__Exercise aim__: Where the line containing "You are a GUI" appears below, start there and repeat each line exactly to the end. Leave the pictures out.

[Records excerpted from a collection]
· · · · · · ·

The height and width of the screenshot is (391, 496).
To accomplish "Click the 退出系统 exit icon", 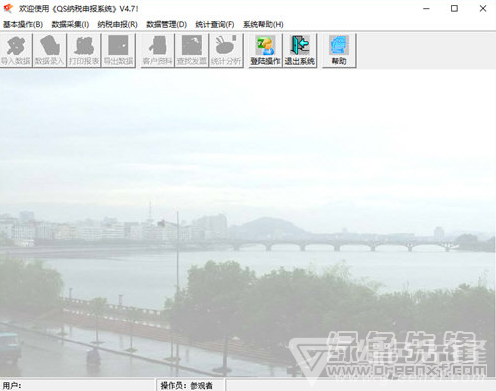I will [x=299, y=51].
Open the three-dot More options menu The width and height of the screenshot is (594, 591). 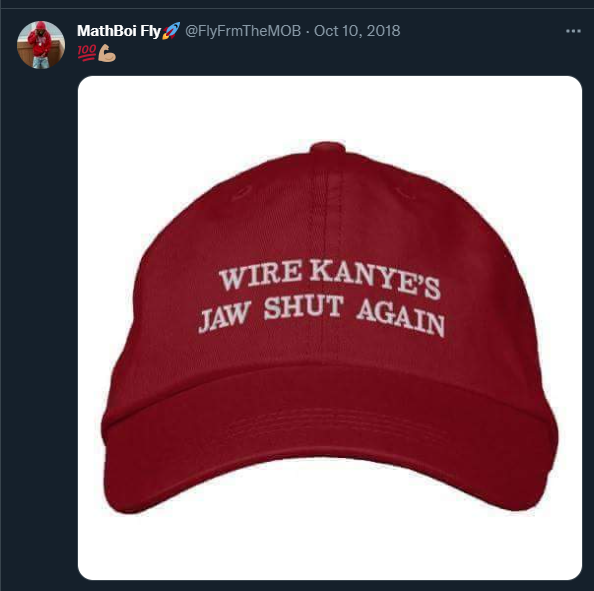point(573,31)
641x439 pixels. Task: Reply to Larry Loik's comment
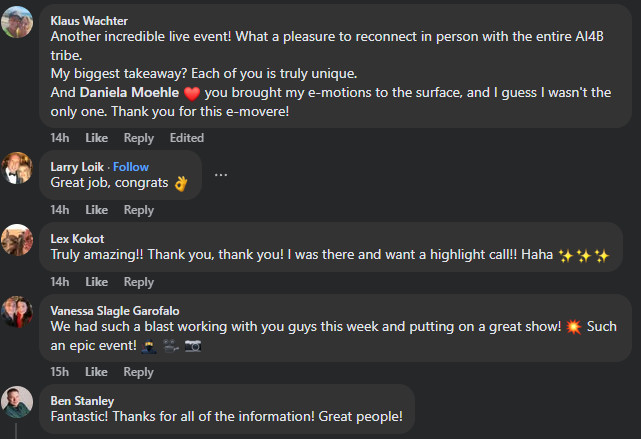point(139,210)
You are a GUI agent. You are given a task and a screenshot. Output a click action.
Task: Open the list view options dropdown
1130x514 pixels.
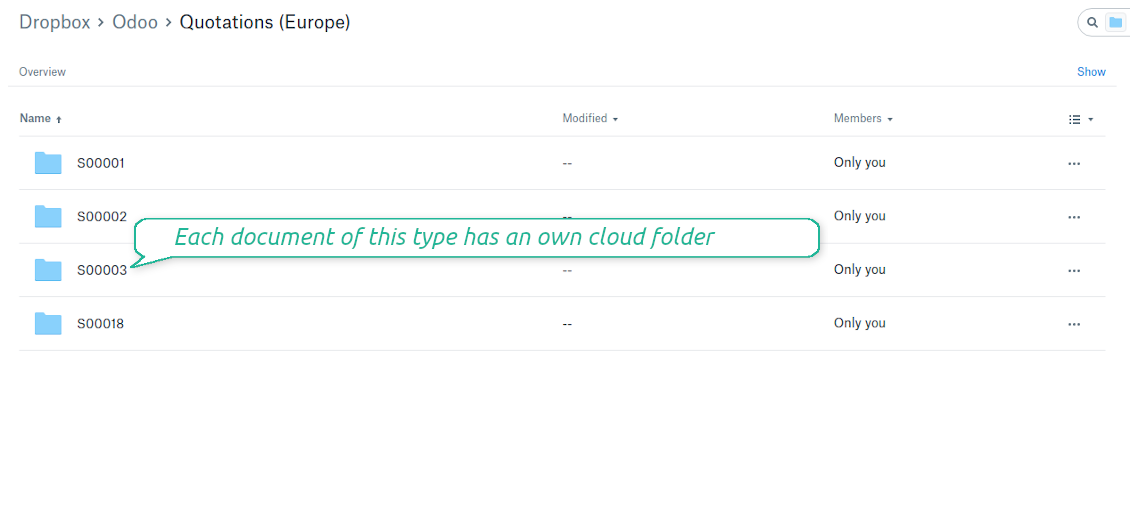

· · · · · · ·

__Expected output__:
You are a GUI agent. You are given a task and a screenshot. Output a click action.
Task: Open the list view options dropdown
1130x514 pixels.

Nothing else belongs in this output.